Benefits of wind farms

The Benefits Of Wind Farms

Many advances are being made towards society producing energy through the use of windmill power, rather than by using fossil fuels. With wind turbine power expanding towards 3.35% of the global energy market by 2013, and possibly 8% by 2018, there are many questions being asked about just how wind power works, and which countries are taking it the most seriously.

Windmill power is being used to bring electricity to isolated places that have a harder time receiving a reliable amount of energy. This is possible as wind power uses very little land to operate. Last year, a reported 83 countries were using wind power to make up for a portion of their energy production. Whether each country began their journey into using renewable energy more than others was due to the lowering of greenhouse gas emissions, or to cut out dwindling universal methods of producing energy, the following five countries have definitely taken large leaps towards making windmill power more ‘universal.’

Countries Leading the Way Toward 100% Renewable Energy

Italy

began its gradual shift to windmill power in 1999, when they targeted to obtain around 25% of its power from windmills by 2010, hoping to have 2,500 megawatts of wind power. In the year 2000, the small country had 55 energy plants running off wind, with a great increase to 148 by 2005. By 2010, Italy maintained 487 wind power plants, producing 5,814MW; more than doubling their original goal.

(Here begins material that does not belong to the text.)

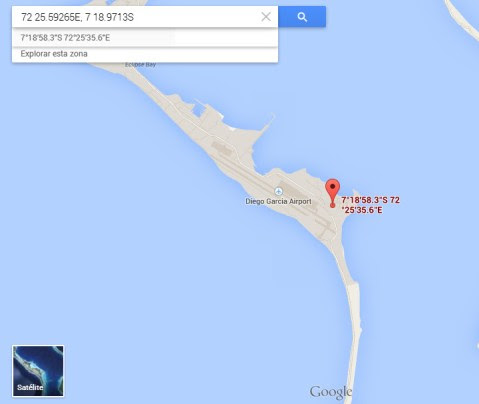This screenshot has width=479, height=404.
Task: Click the narrow pier extending into lagoon
Action: [x=267, y=127]
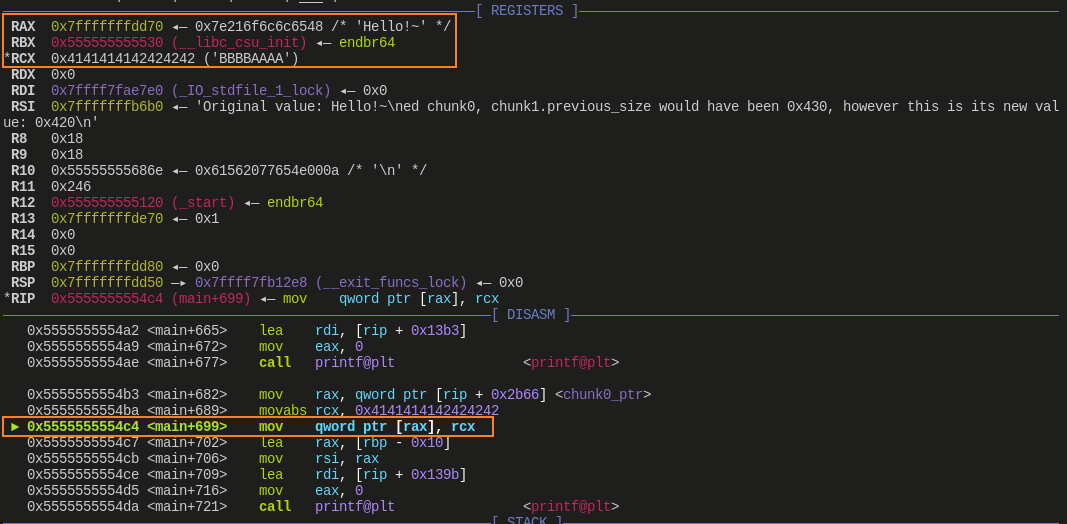Click the _start symbol in R12

203,203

Portugal is the second highest producer of wind based renewable energy in the world. The country makes 17% of its electricity using windmills. Already boasting numerous major windmill power farms, Portugal has another large farm under construction in the area of the Viseu district.

India is in the top ten wind power producing countries, regardless of its standing as a developing third world nation. Five percent of India’s required energy comes from wind power.

Germany has more than 21,607 wind turbines installed. They produced 27.2 gigawatts of wind power from windmills in 2010 alone, producing approximately 7% of their total power production. The country plans to continue building windmills and wind turbines in wind farms with offshore placement. Germany comes in second to the United States in terms of the number of GW used annually

Denmark uses the highest percentage of wind power in comparison to any other country with 24.1% capacity for power generation and 18.95% of their production of electricity brought by windmills. The Danes prohibited energy companies to build nuclear plants after the Chernobyl disaster in 1988, paving the way for a push in renewable energy sources.

Wind energy relies on a large amount of wind in the area it is powering. This is why windmills and wind farms are often seen on tops of hills or in open fields. Small wind farms may have only a few wind turbines on the property, but a large wind farm can often have hundreds of turbines in one location. Offshore farms have a higher production capacity due to the open area allowing the amount of wind to be much more consistent, though there are seldom issues caused by intermittent winds at onshore farms.

Many environmentalists are torn between renewable energy needs being met by wind power versus the number of bird fatalities (birds flying in to the turbine blades), though the number of wildlife fatalities due to human’s fossil fuel consumption greatly outweighs those caused by windmills.

In the United States, the nuclear industry spent $650 million dollars on efforts to lobby against the wind power industry, causing the wind power industry to fight back and invest $5 million dollars in 2009 alone to keep their cause moving. Obviously windmill power is scaring companies with only profits in mind, who have neglected to be concerned about long-term environmental effects.